幌別では、この木を魔除けの木幣に作った時に限り、sokoni-inawという。それ以外の時にsokoniと言えばそれはクサギをさすことになる(→§69)。
樺太では、この木の枝でお守りの人形を作り、子供の着物の襟または帯の所に結びつけておく。それを白浦では「セニシテ・ニポポ」seniste-nipopo[si(自分が)-e(それによって)-niste(堅固になる)-nipopo(<ni-po-po 木の・小さな・子)]と言った。鵜城ではこれで「ソコニ・ナンコロペ」[sokoni(ニワトコの)-nan(顔を)-koro(持つ)-pe(者)]と称する人形を作った。→補注(14)。

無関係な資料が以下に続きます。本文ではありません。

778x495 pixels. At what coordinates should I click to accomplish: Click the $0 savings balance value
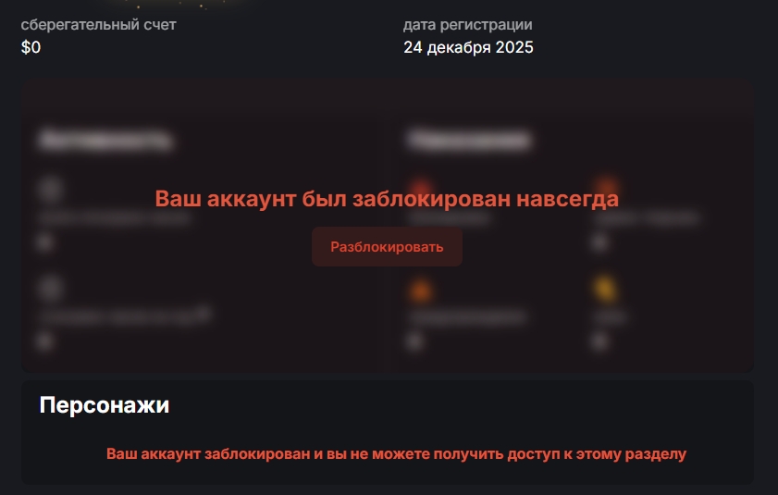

この木の「掻きくず」(木質部に小刀の刃を直角に当てて掻き取った綿状の物、北海道「ニマウ」nimaw、樺太「ロチ」roci)を水に浸しておいて、その浸出液で目を洗った(真岡)。また、この掻きくずを水に浸けておき、石を焼いて、それで包んで打身・疝気等の患部を罨法した(同地)。
産後にはこの掻きくずを適当な容器に集めて水を注ぎ、それに焼け石を投じて、必要な麻の布に5分くらいの厚さに伸ばして肩から胸、さらに腹一面を包んで温めた(白浦)。この掻きくずはまたそれで髪を洗ったり油手を拭ったりするのに用いた(同地)。
この木の皮または小枝を煎じて産前産後に飲んだ(幌別)。
難産の際この木に小刀で穴をあけ、その穴から妊婦の襟首を吹きながら、
poho sika! 子よ 出よ!
poho sika! 子よ 出よ!
と唱えた(鵜城)。
果実も食べた(美幌)。またそれを潰して疥癬の患部にすり込んだ(樺太)。
この木で木幣を作り、それで悪神を送れば絶対戻って来ない(幌別)。この木は主として男の墓標に使った(塘路、天塩)。死体を包むござを綴じ合わす串はこの木で作った(屈斜路)。この木の若枝でニシンの尻をつなぐ棒を作った(真岡)。